[Given text]:
* * * * * * *

Our second assessment of predictive capacity comes from in-sample and out-of-sample prediction in real ITC and RC data. We utilize ITC and RC data collected in Kable et al. (2017). 166 participants completed binary choice tasks in ITC and RC and 128 of them returned after 10 weeks to perform the same task again in session 2. In each session, participants made 120 binary choices each in the ITC task and RC task. The choices in the ITC tasks were between a smaller immediate monetary reward that was always $20 today (i.e., the day of the experiment) and a larger later monetary reward (e.g., $Y in D days; D \(\sim \) [20 180], Y \(\sim \) [22,85]). The choices in the RC tasks were between a smaller certain monetary reward that was always $20 and a larger probabilistic monetary reward (e.g., $Y with probability p;\( p \sim \) [.09 .98], Y \(\sim \) [21 85]). We treat session 1 and 2 as if they are separate participants and only include sessions with at least two or more of each choice type (i.e., at least two smaller reward choices and two larger reward choices in 120 trials), which rules out 9 sessions for ITC and 4 sessions for RC. This is because at least two of each choice type is necessary for leave-one-trial-out cross-validation; otherwise the training dataset may have entirely one-sided choices (i.e., all smaller reward choices or all larger reward choices).

In the empirical data, we compare the descriptive and predictive capabilities of CBS against other parametric models in Table 1. For all models (including CBS), we measure their in-sample and out-of-sample prediction accuracies and Tjur’s D. Tjur’s D (coefficient of discrimination) is the difference of the mean choice probabilities of each choice type. For example, a good model of ITC should have high p(delayed choice) for delayed choices but low p(delayed choice) for immediate choices. Hence, the difference between the mean of those two choice probabilities is bounded between 0 (random model) and 1 (perfect model) and tells how well the two choice types are discriminated in out-of-sample predictions. Even if two models have the same hit rate accuracy, Tjur’s D is higher for models that classify the trials with larger discrimination in choice probabilities. All models are fitted at the individual level, and out-of-sample prediction is performed using a leave-one-out cross-validation (LOOCV) procedure where the model is fit on all but one trial of the data and used to predict the left out trial. This cross-validation procedure allows us to maximally retain the training dataset size for each individual, since k-fold or hold-out cross-validation would require substantially reducing the size of the training dataset. All models are fit using a logit choice model (Eq. 4). We have also tried a linear probability model (LPM) specification for choice and, to the extent we have evaluated it, all our main conclusions also hold under a LPM. These comparative results are available from the authors upon request.

3.2 Interpretability

We demonstrate two ways in which CBS fits yield interpretable insights. First, we use CBS to demonstrate novel patterns of behavior that are not captured by extant parametric models. We achieve this by quantitatively calculating the delay-specific discount rates and probability-specific risk-aversion of each individual and assessing the patterns in which CBS has higher predictive performance over extant parametric methods. Using the out-of-sample prediction values of Tjur’s D, we show that a portion of participants are better fit by CBS models because they exhibit behavior violating the assumptions of extant parametric models. Specifically, we show that, in ITC, some participants exhibit increasing discount rates over time, and in RC, some participants exhibit multiple alternations between risk aversion and risk seeking across probabilities.

* * * * * * *

[Record extracts]:
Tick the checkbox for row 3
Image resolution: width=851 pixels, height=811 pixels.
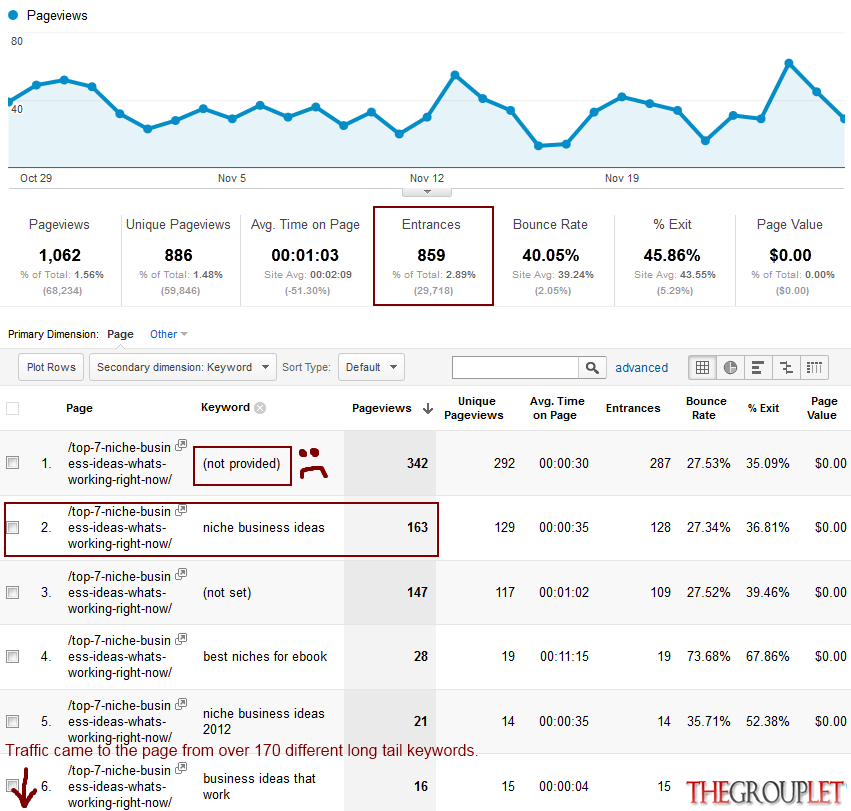[12, 592]
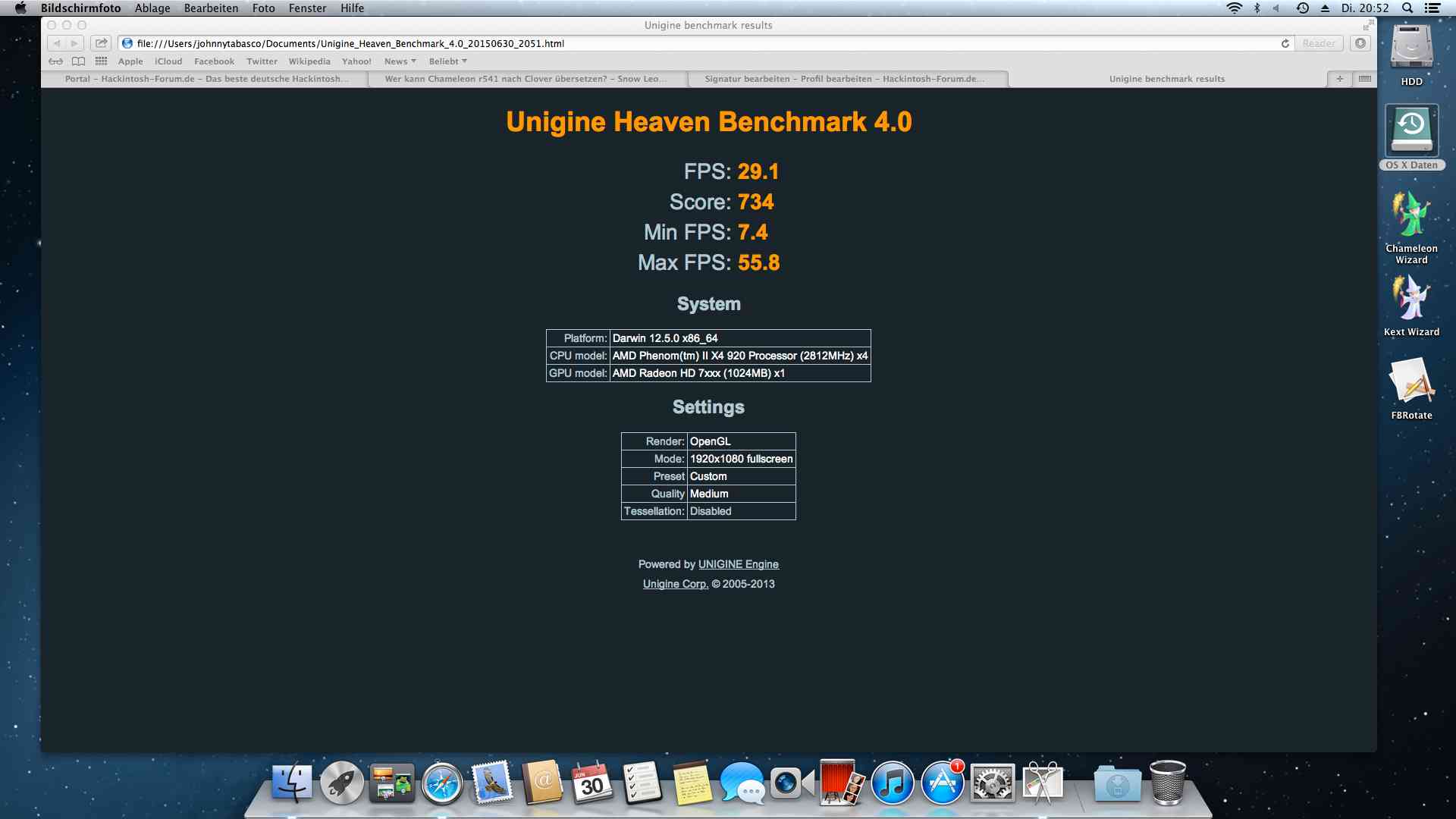Open the Time Machine menu bar item
Viewport: 1456px width, 819px height.
[x=1303, y=8]
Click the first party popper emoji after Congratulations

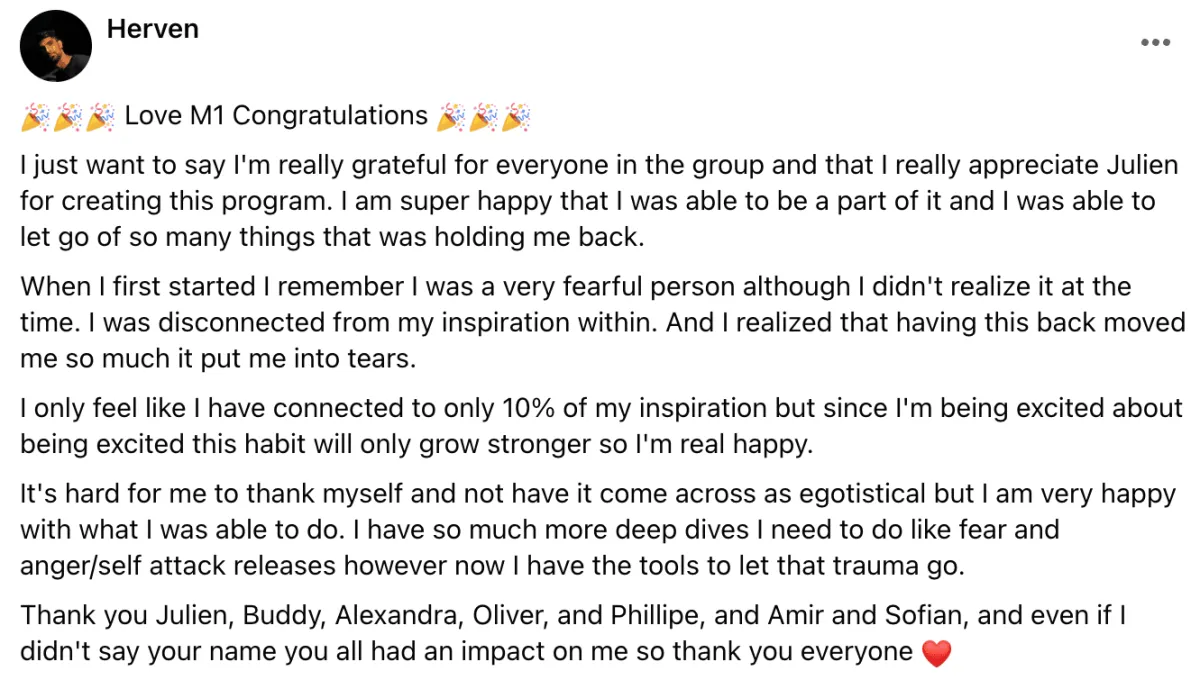pos(451,117)
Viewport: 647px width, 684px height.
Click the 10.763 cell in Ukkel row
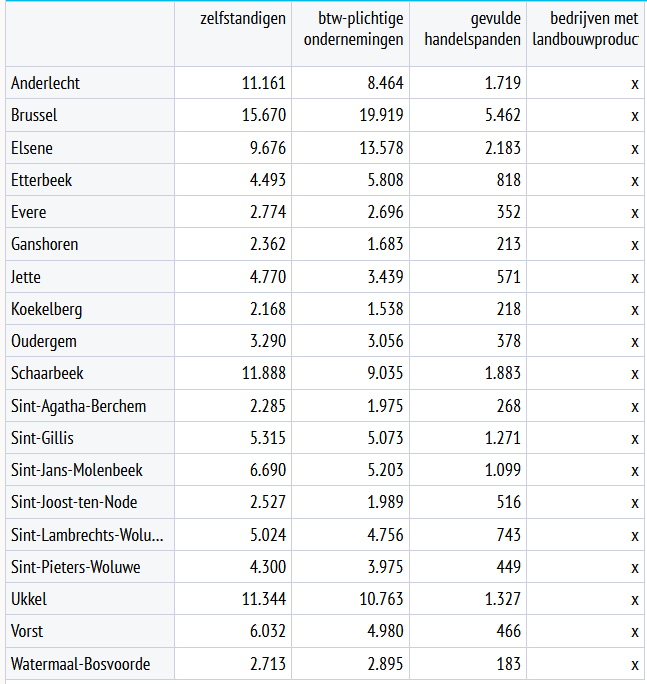click(x=379, y=599)
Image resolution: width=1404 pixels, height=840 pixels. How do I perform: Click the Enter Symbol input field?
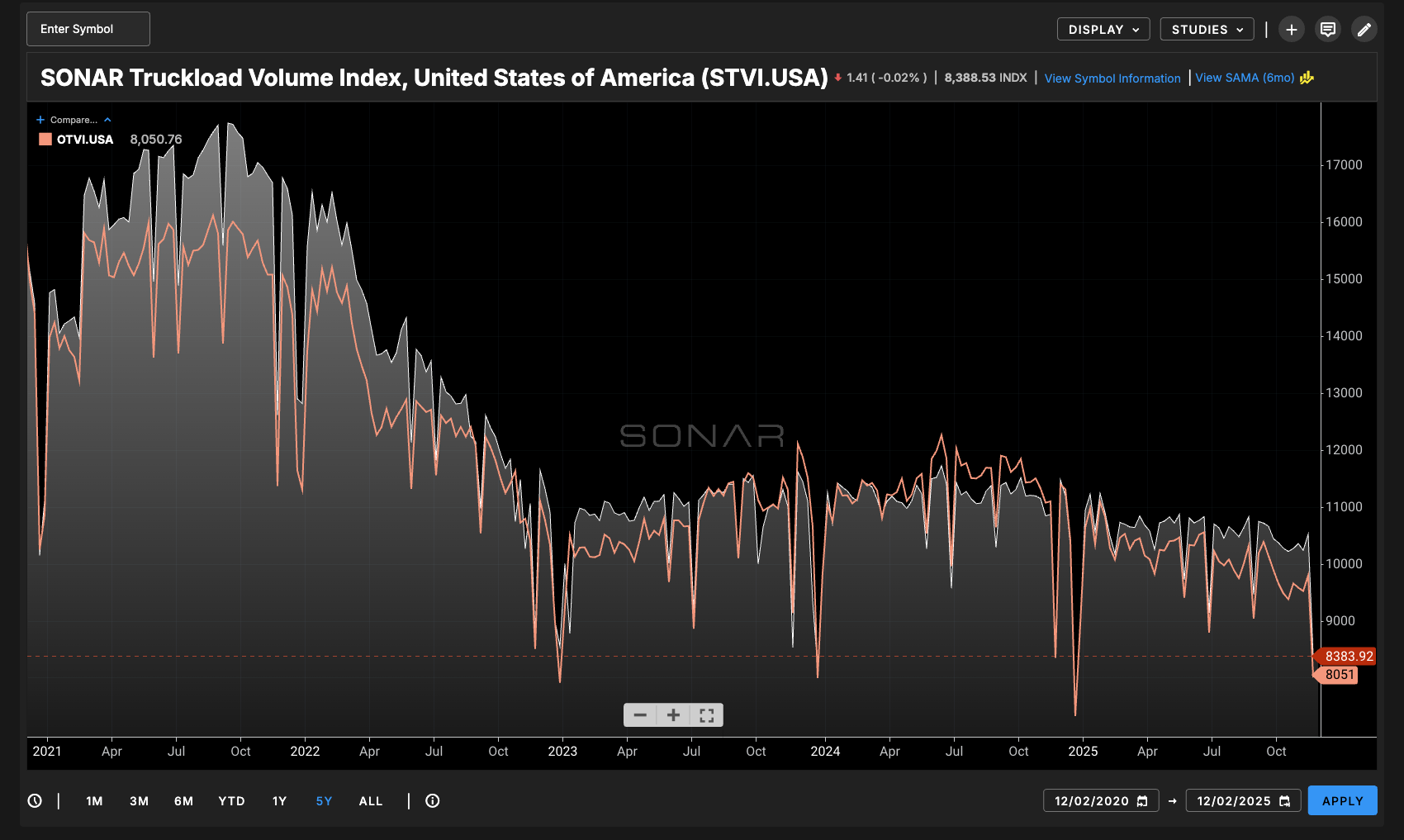88,29
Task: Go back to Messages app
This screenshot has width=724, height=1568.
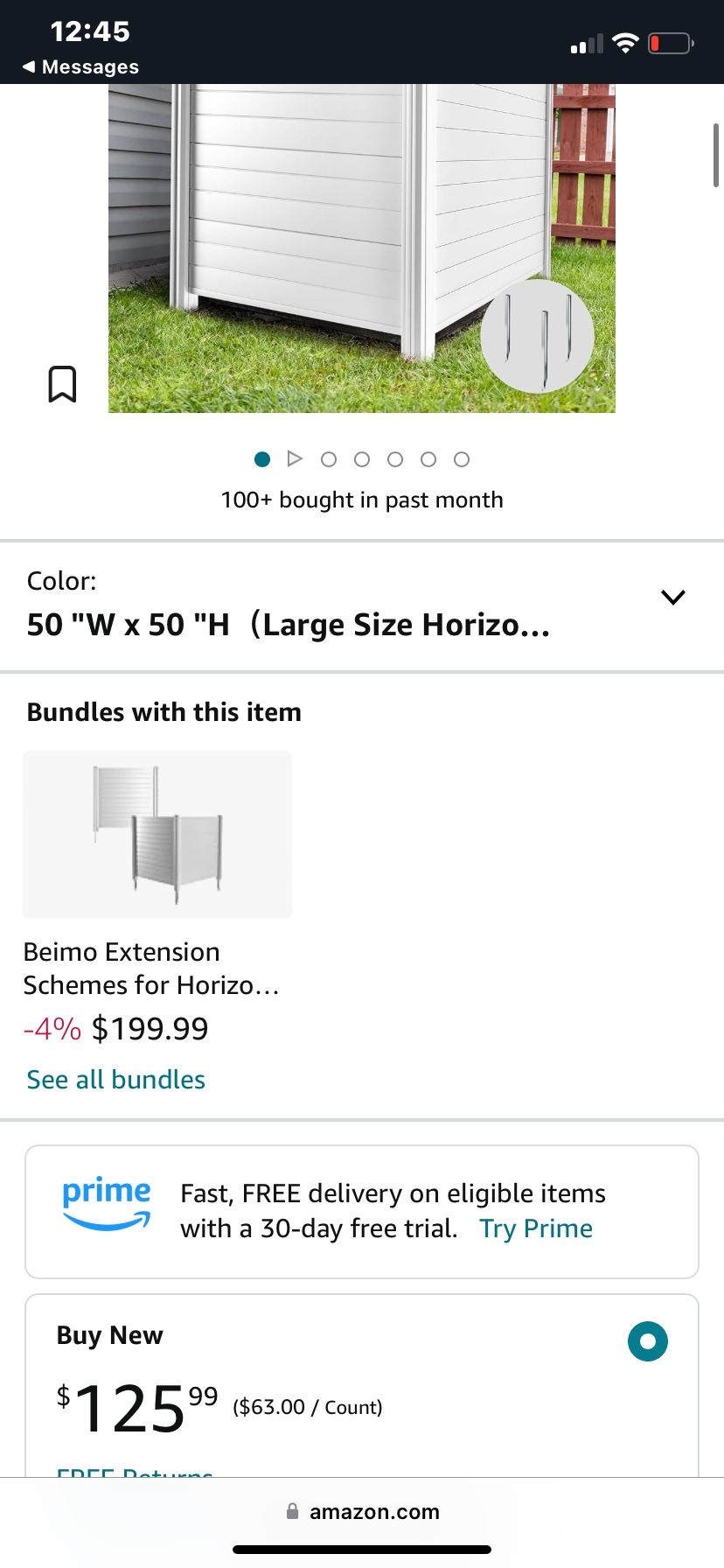Action: click(80, 66)
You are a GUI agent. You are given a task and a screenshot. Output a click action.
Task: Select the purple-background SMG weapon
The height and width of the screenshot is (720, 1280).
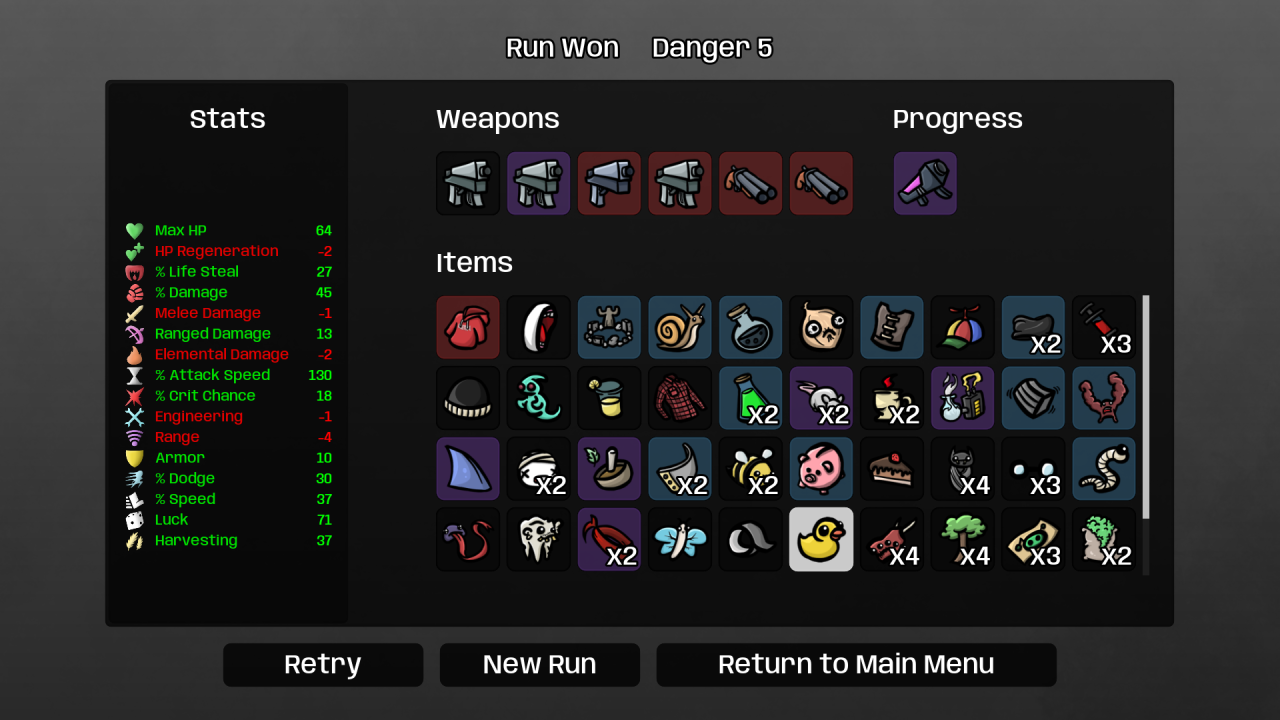click(x=538, y=183)
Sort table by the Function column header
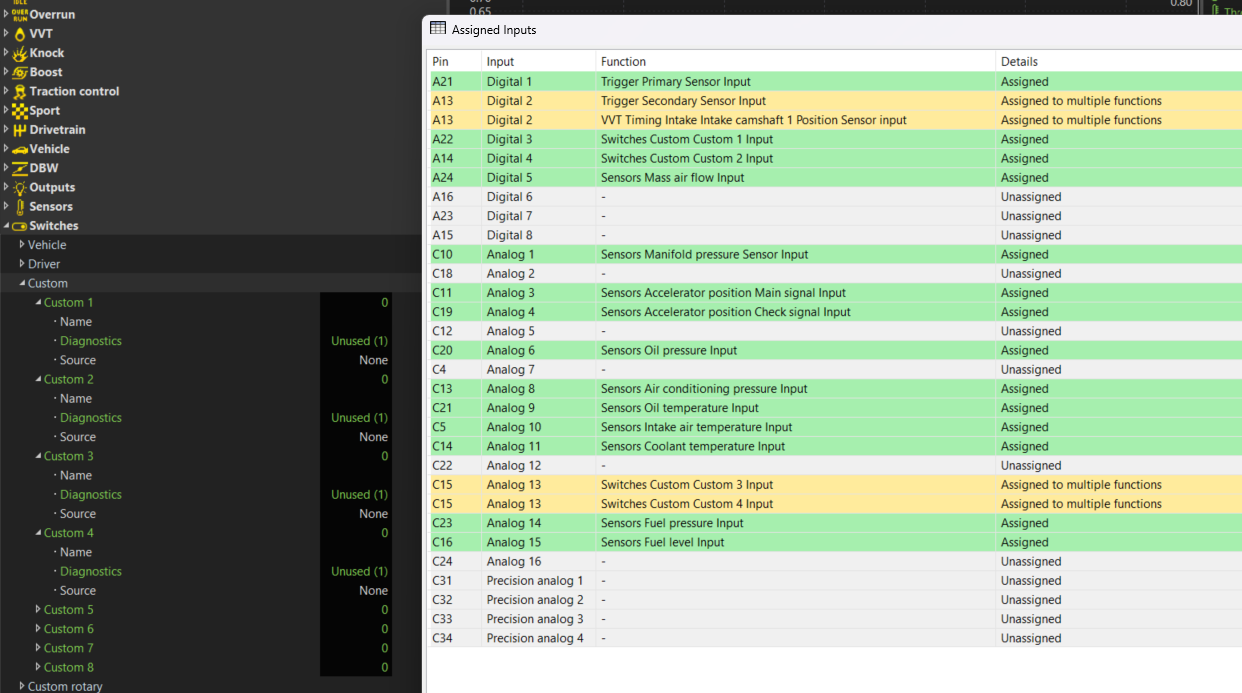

* * * * * * *

[Exercise set]:
• A. Answer these from the passage on choice modeling:
(i) How many participants came back after 10 weeks for session 2?
(ii) What cross-validation procedure is used for out-of-sample prediction?
(iii) In RC, what pattern of behavior do some participants show that extant parametric models miss?
• B. Pick up the passage on choice modeling after its last sentence and keep writing it.

[Task results]:
• A.
(i) 128 participants.
(ii) Leave-one-out cross-validation (LOOCV). The model is fit on all but one trial and then used to predict the trial that was left out.
(iii) They alternate multiple times between risk aversion and risk seeking across probabilities.

• B.
Second, we use CBS to obtain measures of impulsivity and risk-aversion without assuming a parametric utility model. The CBS measures of impulsivity and risk-aversion can be obtained by measuring the area under the curve (AUC) of the fitted CBS function (see supplemental materials F for analytic expression). Since CBS models ITC and RC utility in discounting form (\(U=A\cdot f\left( X \right) )\), the AUC of the discounting function \(f\left( X \right) \) serves as a measure of how much the amount is discounted as a function of delay or probability. In previous research, AUC of discounting form utility functions has been proposed and used as a measure of impulsivity and risk-aversion in non-parametric utility estimation (Myerson et al. 2006). We show that the AUC of CBS fits can serve as stable, subject-specific measure of impulsivity and risk-aversion, just like the parameter estimates of extant parametric models, by testing cross-session consistency (i.e., correlation) of ITC and RC AUC. We also provide the standard error of the AUC estimates by performing a jackknife resampling procedure.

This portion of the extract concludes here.